> **WHAT YOU ARE ASKED TO DO**: Below are some records; output all of them exactly.

> **INPUT MATERIAL**:
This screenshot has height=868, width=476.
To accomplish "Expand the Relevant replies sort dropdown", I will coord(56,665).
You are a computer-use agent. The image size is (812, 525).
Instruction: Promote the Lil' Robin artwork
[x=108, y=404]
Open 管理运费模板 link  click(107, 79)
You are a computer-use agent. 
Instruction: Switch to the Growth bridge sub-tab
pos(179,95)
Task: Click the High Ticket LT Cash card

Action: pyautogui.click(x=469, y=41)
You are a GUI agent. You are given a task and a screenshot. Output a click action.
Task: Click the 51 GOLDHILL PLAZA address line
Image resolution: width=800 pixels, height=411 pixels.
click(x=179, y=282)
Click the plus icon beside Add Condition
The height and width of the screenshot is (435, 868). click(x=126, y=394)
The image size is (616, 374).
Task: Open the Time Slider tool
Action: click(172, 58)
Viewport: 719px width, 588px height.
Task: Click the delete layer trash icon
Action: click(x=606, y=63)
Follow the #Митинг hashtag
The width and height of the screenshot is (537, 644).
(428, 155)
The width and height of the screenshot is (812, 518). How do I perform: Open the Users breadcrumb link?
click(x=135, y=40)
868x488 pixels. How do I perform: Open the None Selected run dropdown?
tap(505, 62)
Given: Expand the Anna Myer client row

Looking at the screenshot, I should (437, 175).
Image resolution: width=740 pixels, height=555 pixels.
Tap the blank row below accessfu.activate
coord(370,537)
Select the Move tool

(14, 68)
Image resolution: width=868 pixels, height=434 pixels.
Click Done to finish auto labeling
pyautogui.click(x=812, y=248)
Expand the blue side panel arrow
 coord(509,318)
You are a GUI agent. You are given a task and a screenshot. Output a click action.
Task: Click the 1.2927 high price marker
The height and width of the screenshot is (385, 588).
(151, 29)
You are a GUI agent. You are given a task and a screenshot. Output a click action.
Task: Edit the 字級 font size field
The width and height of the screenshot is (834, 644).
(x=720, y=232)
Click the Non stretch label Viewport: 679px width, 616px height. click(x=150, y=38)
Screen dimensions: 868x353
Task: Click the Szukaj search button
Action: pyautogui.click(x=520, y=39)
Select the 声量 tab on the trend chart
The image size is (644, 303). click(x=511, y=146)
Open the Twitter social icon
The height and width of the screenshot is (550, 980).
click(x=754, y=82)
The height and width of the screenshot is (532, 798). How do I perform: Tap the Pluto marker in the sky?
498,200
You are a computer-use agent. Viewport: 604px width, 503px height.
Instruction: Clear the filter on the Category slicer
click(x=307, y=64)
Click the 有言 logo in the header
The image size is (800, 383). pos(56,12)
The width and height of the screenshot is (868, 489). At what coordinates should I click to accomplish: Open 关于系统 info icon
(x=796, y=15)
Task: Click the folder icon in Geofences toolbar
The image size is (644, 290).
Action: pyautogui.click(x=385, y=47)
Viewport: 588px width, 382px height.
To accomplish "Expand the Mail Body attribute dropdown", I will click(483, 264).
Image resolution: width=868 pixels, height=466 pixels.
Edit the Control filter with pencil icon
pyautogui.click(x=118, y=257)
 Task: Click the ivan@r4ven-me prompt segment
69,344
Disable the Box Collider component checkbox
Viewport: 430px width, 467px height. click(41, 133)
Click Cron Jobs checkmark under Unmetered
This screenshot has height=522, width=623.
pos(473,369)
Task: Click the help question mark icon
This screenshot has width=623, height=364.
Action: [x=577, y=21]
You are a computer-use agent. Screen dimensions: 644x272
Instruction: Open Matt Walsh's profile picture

> **ANSWER**:
This screenshot has height=868, width=476.
To accomplish "Expand the Relevant replies sort dropdown", I will coord(56,665).
You are a computer-use agent. The image size is (812, 525).
Instruction: Promote the Lil' Robin artwork
[x=108, y=404]
Open 管理运费模板 link  click(107, 79)
You are a computer-use agent. 
Instruction: Switch to the Growth bridge sub-tab
pos(179,95)
Task: Click the High Ticket LT Cash card

Action: pyautogui.click(x=469, y=41)
You are a GUI agent. You are given a task and a screenshot. Output a click action.
Task: Click the 51 GOLDHILL PLAZA address line
Image resolution: width=800 pixels, height=411 pixels.
click(x=179, y=282)
Click the plus icon beside Add Condition
The height and width of the screenshot is (435, 868). click(x=126, y=394)
The image size is (616, 374).
Task: Open the Time Slider tool
Action: click(172, 58)
Viewport: 719px width, 588px height.
Task: Click the delete layer trash icon
Action: click(x=606, y=63)
Follow the #Митинг hashtag
The width and height of the screenshot is (537, 644).
(428, 155)
The width and height of the screenshot is (812, 518). How do I perform: Open the Users breadcrumb link?
click(x=135, y=40)
868x488 pixels. How do I perform: Open the None Selected run dropdown?
tap(505, 62)
Given: Expand the Anna Myer client row

Looking at the screenshot, I should (437, 175).
Image resolution: width=740 pixels, height=555 pixels.
Tap the blank row below accessfu.activate
coord(370,537)
Select the Move tool

(14, 68)
Image resolution: width=868 pixels, height=434 pixels.
Click Done to finish auto labeling
pyautogui.click(x=812, y=248)
Expand the blue side panel arrow
 coord(509,318)
You are a GUI agent. You are given a task and a screenshot. Output a click action.
Task: Click the 1.2927 high price marker
The height and width of the screenshot is (385, 588).
(151, 29)
You are a GUI agent. You are given a task and a screenshot. Output a click action.
Task: Edit the 字級 font size field
The width and height of the screenshot is (834, 644).
(x=720, y=232)
Click the Non stretch label Viewport: 679px width, 616px height. click(x=150, y=38)
Screen dimensions: 868x353
Task: Click the Szukaj search button
Action: pyautogui.click(x=520, y=39)
Select the 声量 tab on the trend chart
The image size is (644, 303). click(x=511, y=146)
Open the Twitter social icon
The height and width of the screenshot is (550, 980).
click(x=754, y=82)
The height and width of the screenshot is (532, 798). How do I perform: Tap the Pluto marker in the sky?
498,200
You are a computer-use agent. Viewport: 604px width, 503px height.
Instruction: Clear the filter on the Category slicer
click(x=307, y=64)
Click the 有言 logo in the header
The image size is (800, 383). pos(56,12)
The width and height of the screenshot is (868, 489). At what coordinates should I click to accomplish: Open 关于系统 info icon
(x=796, y=15)
Task: Click the folder icon in Geofences toolbar
The image size is (644, 290).
Action: pyautogui.click(x=385, y=47)
Viewport: 588px width, 382px height.
To accomplish "Expand the Mail Body attribute dropdown", I will click(483, 264).
Image resolution: width=868 pixels, height=466 pixels.
Edit the Control filter with pencil icon
pyautogui.click(x=118, y=257)
 Task: Click the ivan@r4ven-me prompt segment
69,344
Disable the Box Collider component checkbox
Viewport: 430px width, 467px height. click(41, 133)
Click Cron Jobs checkmark under Unmetered
This screenshot has height=522, width=623.
pos(473,369)
Task: Click the help question mark icon
This screenshot has width=623, height=364.
Action: [x=577, y=21]
You are a computer-use agent. Screen dimensions: 644x272
Instruction: Open Matt Walsh's profile picture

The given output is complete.